*Input*:
=== Begin Enclosure ===

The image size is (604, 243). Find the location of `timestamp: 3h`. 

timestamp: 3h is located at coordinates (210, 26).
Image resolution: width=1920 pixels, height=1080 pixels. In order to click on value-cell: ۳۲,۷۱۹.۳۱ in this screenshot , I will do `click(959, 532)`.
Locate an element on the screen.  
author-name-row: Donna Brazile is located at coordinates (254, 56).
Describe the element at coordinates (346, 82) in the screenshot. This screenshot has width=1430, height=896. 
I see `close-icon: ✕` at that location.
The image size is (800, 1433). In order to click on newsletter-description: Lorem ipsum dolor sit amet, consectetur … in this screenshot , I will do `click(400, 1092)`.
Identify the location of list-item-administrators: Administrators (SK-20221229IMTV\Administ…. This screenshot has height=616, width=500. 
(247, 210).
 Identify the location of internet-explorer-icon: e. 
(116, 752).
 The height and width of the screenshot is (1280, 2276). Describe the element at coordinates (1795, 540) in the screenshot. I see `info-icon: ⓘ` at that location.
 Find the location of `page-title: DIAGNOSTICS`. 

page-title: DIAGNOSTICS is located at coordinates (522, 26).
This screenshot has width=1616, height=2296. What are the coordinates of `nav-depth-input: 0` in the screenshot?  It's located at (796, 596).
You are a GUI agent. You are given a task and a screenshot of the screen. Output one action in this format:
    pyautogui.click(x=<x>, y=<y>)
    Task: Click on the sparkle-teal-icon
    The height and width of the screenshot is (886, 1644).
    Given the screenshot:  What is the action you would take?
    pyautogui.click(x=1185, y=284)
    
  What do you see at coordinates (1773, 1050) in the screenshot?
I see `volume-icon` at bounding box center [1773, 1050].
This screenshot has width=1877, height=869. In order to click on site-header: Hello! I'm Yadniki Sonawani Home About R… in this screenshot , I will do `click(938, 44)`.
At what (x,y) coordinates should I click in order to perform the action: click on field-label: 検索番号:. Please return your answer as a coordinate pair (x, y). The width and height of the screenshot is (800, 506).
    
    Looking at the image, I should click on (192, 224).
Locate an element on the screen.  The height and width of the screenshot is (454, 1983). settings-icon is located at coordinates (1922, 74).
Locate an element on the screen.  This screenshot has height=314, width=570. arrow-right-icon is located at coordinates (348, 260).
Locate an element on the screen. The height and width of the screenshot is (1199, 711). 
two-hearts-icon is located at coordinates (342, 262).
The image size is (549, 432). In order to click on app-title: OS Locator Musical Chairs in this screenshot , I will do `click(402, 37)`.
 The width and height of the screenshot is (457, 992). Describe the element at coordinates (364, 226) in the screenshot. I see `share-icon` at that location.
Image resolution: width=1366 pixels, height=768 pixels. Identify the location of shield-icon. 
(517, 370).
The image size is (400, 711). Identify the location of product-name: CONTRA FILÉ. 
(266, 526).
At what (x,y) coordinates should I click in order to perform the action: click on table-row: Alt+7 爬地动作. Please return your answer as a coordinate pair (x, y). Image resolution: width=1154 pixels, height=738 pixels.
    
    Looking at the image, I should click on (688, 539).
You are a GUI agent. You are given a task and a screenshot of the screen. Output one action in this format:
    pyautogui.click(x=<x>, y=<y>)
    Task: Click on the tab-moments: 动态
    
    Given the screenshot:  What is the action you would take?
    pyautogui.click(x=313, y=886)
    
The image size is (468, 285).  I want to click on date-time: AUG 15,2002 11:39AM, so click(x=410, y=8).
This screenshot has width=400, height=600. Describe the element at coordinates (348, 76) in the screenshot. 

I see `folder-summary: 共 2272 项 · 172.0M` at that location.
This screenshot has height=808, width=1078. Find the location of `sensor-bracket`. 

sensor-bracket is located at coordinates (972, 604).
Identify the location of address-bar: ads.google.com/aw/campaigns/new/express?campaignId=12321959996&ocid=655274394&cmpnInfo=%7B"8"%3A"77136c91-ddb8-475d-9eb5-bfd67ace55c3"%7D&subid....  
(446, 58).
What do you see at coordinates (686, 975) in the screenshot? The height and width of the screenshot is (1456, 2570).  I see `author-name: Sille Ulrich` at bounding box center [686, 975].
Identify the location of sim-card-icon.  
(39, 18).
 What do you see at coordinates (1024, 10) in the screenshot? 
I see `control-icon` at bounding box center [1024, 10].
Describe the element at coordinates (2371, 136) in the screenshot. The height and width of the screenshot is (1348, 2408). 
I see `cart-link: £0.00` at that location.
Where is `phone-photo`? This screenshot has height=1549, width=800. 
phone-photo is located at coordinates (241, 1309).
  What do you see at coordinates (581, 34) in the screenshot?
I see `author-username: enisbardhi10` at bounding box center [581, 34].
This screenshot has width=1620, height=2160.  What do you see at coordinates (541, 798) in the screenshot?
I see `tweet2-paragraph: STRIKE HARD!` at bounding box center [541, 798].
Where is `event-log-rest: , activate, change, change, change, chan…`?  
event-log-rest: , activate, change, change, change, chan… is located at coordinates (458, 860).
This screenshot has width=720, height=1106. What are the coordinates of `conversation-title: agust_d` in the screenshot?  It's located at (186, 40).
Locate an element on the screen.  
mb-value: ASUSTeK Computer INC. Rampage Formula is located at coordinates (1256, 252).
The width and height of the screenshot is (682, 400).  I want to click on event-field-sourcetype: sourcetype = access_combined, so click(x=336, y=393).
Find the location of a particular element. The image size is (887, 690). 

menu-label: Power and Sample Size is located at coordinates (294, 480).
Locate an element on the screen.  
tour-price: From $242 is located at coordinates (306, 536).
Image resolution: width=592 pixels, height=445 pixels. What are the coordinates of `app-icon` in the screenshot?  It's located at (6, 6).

=== End Enclosure ===

*What is expected*: Please quote all of the rows above word for word, leaving out and changing nothing.

*Result of this exercise*:
The image size is (604, 243). Find the location of `timestamp: 3h`. 

timestamp: 3h is located at coordinates (210, 26).
Image resolution: width=1920 pixels, height=1080 pixels. In order to click on value-cell: ۳۲,۷۱۹.۳۱ in this screenshot , I will do `click(959, 532)`.
Locate an element on the screen.  
author-name-row: Donna Brazile is located at coordinates (254, 56).
Describe the element at coordinates (346, 82) in the screenshot. This screenshot has width=1430, height=896. 
I see `close-icon: ✕` at that location.
The image size is (800, 1433). In order to click on newsletter-description: Lorem ipsum dolor sit amet, consectetur … in this screenshot , I will do `click(400, 1092)`.
Identify the location of list-item-administrators: Administrators (SK-20221229IMTV\Administ…. This screenshot has height=616, width=500. 
(247, 210).
 Identify the location of internet-explorer-icon: e. 
(116, 752).
 The height and width of the screenshot is (1280, 2276). Describe the element at coordinates (1795, 540) in the screenshot. I see `info-icon: ⓘ` at that location.
 Find the location of `page-title: DIAGNOSTICS`. 

page-title: DIAGNOSTICS is located at coordinates (522, 26).
This screenshot has width=1616, height=2296. What are the coordinates of `nav-depth-input: 0` in the screenshot?  It's located at (796, 596).
You are a GUI agent. You are given a task and a screenshot of the screen. Output one action in this format:
    pyautogui.click(x=<x>, y=<y>)
    Task: Click on the sparkle-teal-icon
    The height and width of the screenshot is (886, 1644).
    Given the screenshot:  What is the action you would take?
    pyautogui.click(x=1185, y=284)
    
  What do you see at coordinates (1773, 1050) in the screenshot?
I see `volume-icon` at bounding box center [1773, 1050].
This screenshot has width=1877, height=869. In order to click on site-header: Hello! I'm Yadniki Sonawani Home About R… in this screenshot , I will do `click(938, 44)`.
At what (x,y) coordinates should I click in order to perform the action: click on field-label: 検索番号:. Please return your answer as a coordinate pair (x, y). The width and height of the screenshot is (800, 506).
    
    Looking at the image, I should click on (192, 224).
Locate an element on the screen.  The height and width of the screenshot is (454, 1983). settings-icon is located at coordinates (1922, 74).
Locate an element on the screen.  This screenshot has height=314, width=570. arrow-right-icon is located at coordinates (348, 260).
Locate an element on the screen. The height and width of the screenshot is (1199, 711). 
two-hearts-icon is located at coordinates (342, 262).
The image size is (549, 432). In order to click on app-title: OS Locator Musical Chairs in this screenshot , I will do `click(402, 37)`.
 The width and height of the screenshot is (457, 992). Describe the element at coordinates (364, 226) in the screenshot. I see `share-icon` at that location.
Image resolution: width=1366 pixels, height=768 pixels. Identify the location of shield-icon. 
(517, 370).
The image size is (400, 711). Identify the location of product-name: CONTRA FILÉ. 
(266, 526).
At what (x,y) coordinates should I click in order to perform the action: click on table-row: Alt+7 爬地动作. Please return your answer as a coordinate pair (x, y). Image resolution: width=1154 pixels, height=738 pixels.
    
    Looking at the image, I should click on (688, 539).
You are a GUI agent. You are given a task and a screenshot of the screen. Output one action in this format:
    pyautogui.click(x=<x>, y=<y>)
    Task: Click on the tab-moments: 动态
    
    Given the screenshot:  What is the action you would take?
    pyautogui.click(x=313, y=886)
    
The image size is (468, 285).  I want to click on date-time: AUG 15,2002 11:39AM, so click(x=410, y=8).
This screenshot has width=400, height=600. Describe the element at coordinates (348, 76) in the screenshot. 

I see `folder-summary: 共 2272 项 · 172.0M` at that location.
This screenshot has height=808, width=1078. Find the location of `sensor-bracket`. 

sensor-bracket is located at coordinates (972, 604).
Identify the location of address-bar: ads.google.com/aw/campaigns/new/express?campaignId=12321959996&ocid=655274394&cmpnInfo=%7B"8"%3A"77136c91-ddb8-475d-9eb5-bfd67ace55c3"%7D&subid....  
(446, 58).
What do you see at coordinates (686, 975) in the screenshot? The height and width of the screenshot is (1456, 2570).  I see `author-name: Sille Ulrich` at bounding box center [686, 975].
Identify the location of sim-card-icon.  
(39, 18).
 What do you see at coordinates (1024, 10) in the screenshot? 
I see `control-icon` at bounding box center [1024, 10].
Describe the element at coordinates (2371, 136) in the screenshot. The height and width of the screenshot is (1348, 2408). 
I see `cart-link: £0.00` at that location.
Where is `phone-photo`? This screenshot has height=1549, width=800. 
phone-photo is located at coordinates (241, 1309).
  What do you see at coordinates (581, 34) in the screenshot?
I see `author-username: enisbardhi10` at bounding box center [581, 34].
This screenshot has width=1620, height=2160.  What do you see at coordinates (541, 798) in the screenshot?
I see `tweet2-paragraph: STRIKE HARD!` at bounding box center [541, 798].
Where is `event-log-rest: , activate, change, change, change, chan…`?  
event-log-rest: , activate, change, change, change, chan… is located at coordinates (458, 860).
This screenshot has width=720, height=1106. What are the coordinates of `conversation-title: agust_d` in the screenshot?  It's located at (186, 40).
Locate an element on the screen.  
mb-value: ASUSTeK Computer INC. Rampage Formula is located at coordinates (1256, 252).
The width and height of the screenshot is (682, 400).  I want to click on event-field-sourcetype: sourcetype = access_combined, so click(x=336, y=393).
Find the location of a particular element. The image size is (887, 690). 

menu-label: Power and Sample Size is located at coordinates (294, 480).
Locate an element on the screen.  
tour-price: From $242 is located at coordinates (306, 536).
Image resolution: width=592 pixels, height=445 pixels. What are the coordinates of `app-icon` in the screenshot?  It's located at (6, 6).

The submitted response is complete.